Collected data
-*-

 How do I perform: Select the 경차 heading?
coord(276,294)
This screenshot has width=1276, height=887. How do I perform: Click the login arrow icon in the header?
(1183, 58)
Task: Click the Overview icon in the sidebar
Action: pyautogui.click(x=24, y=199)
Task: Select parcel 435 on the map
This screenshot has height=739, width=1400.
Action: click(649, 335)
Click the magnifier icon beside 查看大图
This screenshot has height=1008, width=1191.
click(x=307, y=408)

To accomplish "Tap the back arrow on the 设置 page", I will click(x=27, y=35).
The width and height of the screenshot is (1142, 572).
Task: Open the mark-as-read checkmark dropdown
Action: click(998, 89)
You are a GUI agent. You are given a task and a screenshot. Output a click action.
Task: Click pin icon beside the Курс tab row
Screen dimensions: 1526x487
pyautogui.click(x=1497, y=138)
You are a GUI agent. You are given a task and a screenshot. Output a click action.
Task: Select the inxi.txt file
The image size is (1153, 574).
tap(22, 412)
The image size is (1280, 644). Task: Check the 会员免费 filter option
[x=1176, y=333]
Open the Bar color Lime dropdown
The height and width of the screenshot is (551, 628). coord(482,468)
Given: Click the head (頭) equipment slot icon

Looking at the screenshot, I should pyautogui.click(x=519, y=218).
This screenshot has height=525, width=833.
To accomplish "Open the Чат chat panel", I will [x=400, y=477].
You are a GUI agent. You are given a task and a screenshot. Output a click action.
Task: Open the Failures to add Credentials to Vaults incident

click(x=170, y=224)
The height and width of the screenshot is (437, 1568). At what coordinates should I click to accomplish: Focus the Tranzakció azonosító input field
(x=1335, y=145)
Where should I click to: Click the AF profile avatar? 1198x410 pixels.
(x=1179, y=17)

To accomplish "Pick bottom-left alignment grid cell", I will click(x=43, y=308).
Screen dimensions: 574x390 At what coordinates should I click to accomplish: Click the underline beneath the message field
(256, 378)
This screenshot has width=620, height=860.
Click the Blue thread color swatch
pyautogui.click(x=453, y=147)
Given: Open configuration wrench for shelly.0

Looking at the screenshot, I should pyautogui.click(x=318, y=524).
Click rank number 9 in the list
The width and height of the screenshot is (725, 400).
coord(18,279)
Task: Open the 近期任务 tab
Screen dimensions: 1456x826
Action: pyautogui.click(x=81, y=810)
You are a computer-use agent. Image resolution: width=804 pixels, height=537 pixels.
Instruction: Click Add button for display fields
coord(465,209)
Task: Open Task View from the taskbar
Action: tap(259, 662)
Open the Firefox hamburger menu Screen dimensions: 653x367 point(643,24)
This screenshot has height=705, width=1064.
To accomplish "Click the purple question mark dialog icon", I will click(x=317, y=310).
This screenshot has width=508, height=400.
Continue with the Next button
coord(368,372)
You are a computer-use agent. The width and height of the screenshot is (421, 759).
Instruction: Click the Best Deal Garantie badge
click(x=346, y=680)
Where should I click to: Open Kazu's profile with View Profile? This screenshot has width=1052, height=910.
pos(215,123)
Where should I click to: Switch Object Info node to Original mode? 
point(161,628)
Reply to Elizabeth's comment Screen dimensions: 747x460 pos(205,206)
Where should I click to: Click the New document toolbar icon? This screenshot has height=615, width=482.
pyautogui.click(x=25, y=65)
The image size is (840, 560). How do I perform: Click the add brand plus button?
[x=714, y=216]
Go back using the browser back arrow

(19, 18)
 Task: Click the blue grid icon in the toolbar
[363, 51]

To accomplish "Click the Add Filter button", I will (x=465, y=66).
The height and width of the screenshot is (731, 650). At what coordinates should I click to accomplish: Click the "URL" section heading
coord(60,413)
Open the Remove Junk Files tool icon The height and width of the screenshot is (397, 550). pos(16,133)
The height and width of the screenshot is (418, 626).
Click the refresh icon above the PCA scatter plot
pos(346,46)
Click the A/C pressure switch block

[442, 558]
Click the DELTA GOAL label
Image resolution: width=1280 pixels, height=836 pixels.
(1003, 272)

-*-

EXERCISE DESCRIPTION - All that belongs in your answer is the stretch of entries above from the line with "Screen dimensions: 1456x826" through the line with "Open the Remove", printed exactly.

OUTPUT FOR THIS EXERCISE -
Screen dimensions: 1456x826
Action: pyautogui.click(x=81, y=810)
You are a computer-use agent. Image resolution: width=804 pixels, height=537 pixels.
Instruction: Click Add button for display fields
coord(465,209)
Task: Open Task View from the taskbar
Action: tap(259, 662)
Open the Firefox hamburger menu Screen dimensions: 653x367 point(643,24)
This screenshot has height=705, width=1064.
To accomplish "Click the purple question mark dialog icon", I will click(x=317, y=310).
This screenshot has width=508, height=400.
Continue with the Next button
coord(368,372)
You are a computer-use agent. The width and height of the screenshot is (421, 759).
Instruction: Click the Best Deal Garantie badge
click(x=346, y=680)
Where should I click to: Open Kazu's profile with View Profile? This screenshot has width=1052, height=910.
pos(215,123)
Where should I click to: Switch Object Info node to Original mode? 
point(161,628)
Reply to Elizabeth's comment Screen dimensions: 747x460 pos(205,206)
Where should I click to: Click the New document toolbar icon? This screenshot has height=615, width=482.
pyautogui.click(x=25, y=65)
The image size is (840, 560). How do I perform: Click the add brand plus button?
[x=714, y=216]
Go back using the browser back arrow

(19, 18)
 Task: Click the blue grid icon in the toolbar
[363, 51]

To accomplish "Click the Add Filter button", I will (x=465, y=66).
The height and width of the screenshot is (731, 650). At what coordinates should I click to accomplish: Click the "URL" section heading
coord(60,413)
Open the Remove Junk Files tool icon The height and width of the screenshot is (397, 550). pos(16,133)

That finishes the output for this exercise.